Through the present editorial, my aim is to highlight the novel and the most effective techniques which have emerged with the help of technology especially in the field of pathology in general which can be applied to oral pathology teaching in specific. This can yield a great deal of improvement not only in learning of the subject but also grooming skill set that is required for building a good oral pathology practice.

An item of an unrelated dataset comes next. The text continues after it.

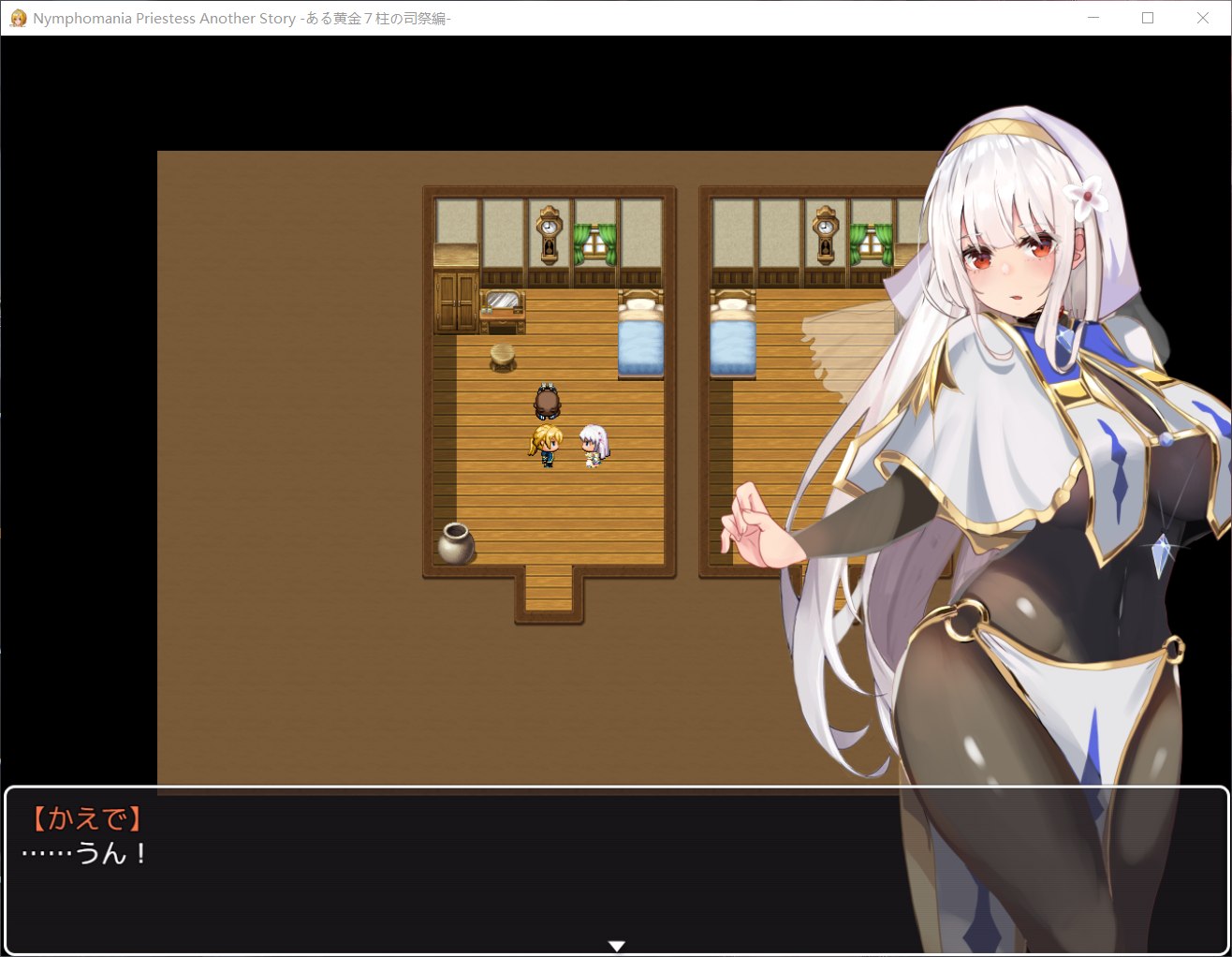Click the wardrobe against the top wall

(x=456, y=302)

Innovative Teaching Technologies in Pathology
The conventional classroom that had aggregation of students with teacher got replaced by “Google classroom” and virtual teaching with institutional email addresses of the students and teachers linked to the platform. This also facilitated reminders for the classes through Google calendar to all of them and presentation of the teachers were uploaded in the Google classroom streams. 1
Along with the lecture presentations of the staff huge online source was possible to utilize which included youtube videos, content from various websites, certain pathology apps which made the teaching learning experience a lot more vibrant and diverse.1, 2
Laboratory Teaching
Theory classes are still better to monitor as it is mostly receptor mode, however, when it comes to practical demonstration giving the students diagnostic skills without the feel and touch of microscopes and slides was a challenge. This was to a great extent overcome with the use of webcam and microscope mounted camera which was utilised to view microscopic sections of blood smears and cystic aspirates and histopathology slides through live streaming.2, 3
Patient Examination and History Taking
Any diagnosis cannot be made solely on the basis of microscopy. Examination of the pathology, history of the associated lesion, case history, getting to the differential diagnosis and then to a provisional diagnosis is far more important for accurate diagnosis work up. For this, Case based learning approach (CBL) was used with maximum efficacy which promoted in-depth knowledge of the given pathologies and also inculcated a sense of self-study amongst the students.3, 4
CBL involved an integrated approach to the case from pathology, medicine and surgical point of view. The students divided in various batches focused on the specific problem (diagnosis of the lesion) and their advanced discussion by the guide and other subject experts about the lesion developed a more motivated and thorough learning experience to students.4
Flipped Classroom Learning/Inverted Classroom
This model was first introduced long back in the year 2000;5 but its application got a boom in this pandemic. Flipped classroom model promotes pre sharing of the digital study material by the mentor which the students read and prepares before the discussion. Later on, the well prepared students engage themselves in discussions and fruitful debate over the topic which fosters their engagement in the subject and freely available study material at a button click is always enjoyable.3, 5
Evidence Based Learning
This involves knowledge of current researches that had taken place in the field and its application in clinical settings and decision making for pathologies. Getting virtual also gives more access to the research papers and current trends which could be read and applied by the students and teachers in their diagnostic work up.6
Virtual Stimulators
These have emerged enormously in many developed nations in this pandemic era; wherein, Virtual stimulatory technology was used to provide the tactile and motor skills for dental students in their preclinical settings.3
In pathology settings, virtual cases simulating real-life patient scenarios were created. These cases were those which were already covered in the theory classes. Video editing software’s were used which were compatible with android phonesiphones at the same time and short videos depicting each case scenario of pathological entities were uploaded for small group of students each time. The students were then asked to discuss and put their queries on the case on Google live stream. Photomicrographs of gross specimen, clinical and histopathological images were uploaded by the staff as per the queries from the students. The students were also given some web addresses of the pathology related sites and books for self-learning. Once the students independently came to a final diagnosis, the mentors from various specialities including medicine and surgery would come to discussion of the pathology on its management part via Google meet.1, 2, 7
This was in a way best possible use of technology that we learnt in the lockdown period. I, through my editorial want to emphasize that although we have re started our physical classroom culture, we can still incorporate certain technological aspects to our regular teaching learning process in the best interest of our students as well as teachers. These small up gradations can transform the regular dryness of the subject into absolute delight.